Das Ehrenamt ist unglaublich wichtig für die Gesellschaft, die Gemeinschaft, die Wirtschaft, den Sport, das Sozialsystem und für das ganze Land. Ohne Ehrenamt wäre ganz viel nicht möglich, weil Geld für diese Bereiche fehlt. Persönlich gibt es einem die Möglichkeit, etwas Sinnvolles zu tun, direkt Menschen oder einer Sache zu «helfen» und sich aktiv daran zu beteiligen, etwas in der Gesellschaft zu bewirken. Man lernt sehr viel dazu und bekommt gleichzeitig auch Wertschätzung zurück.

 

Wo siehst du die Grenzen des Ehrenamts oder wann wird es schwierig?

In meinem Arbeitsbereich der internationalen Zusammenarbeit liegen die Grenzen des Ehrenamts zum einen im zeitlichen Aufwand. Man fängt mit einem kleinen Projekt an, mit nur wenigen Kindern. Dieses Projekt betreut man in seiner Freizeit am Wochenende oder am Abend. Doch schnell werden die Projekte ausgeweitet, die Anzahl der Kinder grösser. Und dies bei gleichen vorhandenen Zeitressourcen. Man kommt zum Punkt, wo man sich entscheiden muss, das bezahlte Arbeitspensum zu reduzieren und zusätzliche finanzielle Einbussen in Kauf zu nehmen. Oft bleibt auch für Freizeitaktivitäten nicht mehr so viel Zeit übrig.

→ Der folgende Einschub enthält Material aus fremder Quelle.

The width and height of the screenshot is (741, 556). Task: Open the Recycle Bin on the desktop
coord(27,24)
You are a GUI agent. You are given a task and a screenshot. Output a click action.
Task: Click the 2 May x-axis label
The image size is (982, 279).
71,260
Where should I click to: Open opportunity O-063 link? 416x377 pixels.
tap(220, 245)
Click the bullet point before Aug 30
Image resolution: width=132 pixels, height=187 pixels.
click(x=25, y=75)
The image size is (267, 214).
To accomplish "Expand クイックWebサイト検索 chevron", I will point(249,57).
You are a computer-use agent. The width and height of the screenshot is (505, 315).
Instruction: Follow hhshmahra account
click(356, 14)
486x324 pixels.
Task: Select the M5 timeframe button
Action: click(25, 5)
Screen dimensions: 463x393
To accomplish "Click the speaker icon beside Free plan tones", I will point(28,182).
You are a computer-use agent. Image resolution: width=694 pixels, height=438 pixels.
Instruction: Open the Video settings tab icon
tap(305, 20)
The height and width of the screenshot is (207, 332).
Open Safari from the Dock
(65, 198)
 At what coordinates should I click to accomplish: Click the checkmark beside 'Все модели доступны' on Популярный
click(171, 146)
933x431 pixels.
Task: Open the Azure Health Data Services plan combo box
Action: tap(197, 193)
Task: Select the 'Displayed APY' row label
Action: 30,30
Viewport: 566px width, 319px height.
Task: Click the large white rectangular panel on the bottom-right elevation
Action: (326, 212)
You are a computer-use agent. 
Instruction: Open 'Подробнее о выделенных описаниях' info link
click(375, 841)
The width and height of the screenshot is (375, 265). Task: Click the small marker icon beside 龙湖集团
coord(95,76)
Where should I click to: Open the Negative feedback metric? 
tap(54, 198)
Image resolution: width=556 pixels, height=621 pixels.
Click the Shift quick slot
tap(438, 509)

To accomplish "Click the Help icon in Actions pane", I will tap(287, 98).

Dies muss man ganz gut überdenken. Schwierig ist es auch, mit den Erwartungen und der Verantwortung umzugehen. Auf einmal entscheidet man über die Zukunft, die Chancen, über die Gesundheit und manchmal sogar über das Leben eines Kindes. Dies kann emotional sehr belastend sein und man muss lernen, sich abzugrenzen, akzeptieren, dass man nicht allen helfen kann.

 

Was bedeutet ehrenamtlich zu sein?

Bei einer ehrenamtlichen Tätigkeit investiert man Zeit und Energie in eine gemeinnützige Sache, ohne dass man dafür bezahlt wird.

 

Wie können wir junge Menschen für Ehrenämter gewinnen?

Ich denke, dass es auch für die heutigen Jugendlichen wichtig ist, schon in der Kindheit mit dem Thema vertraut zu werden. Wenn sie in der Familie oder dem Umfeld Vorbilder haben, die sich ehrenamtlich für eine Sache engagieren. Und die auch sonst ein soziales und tolerantes Weltbild haben. Für die jungen Menschen braucht es aber sicher neuere Modelle und den Einbezug der sozialen Medien.

 

Liebe Simone, vielen Dank für deine Zeit!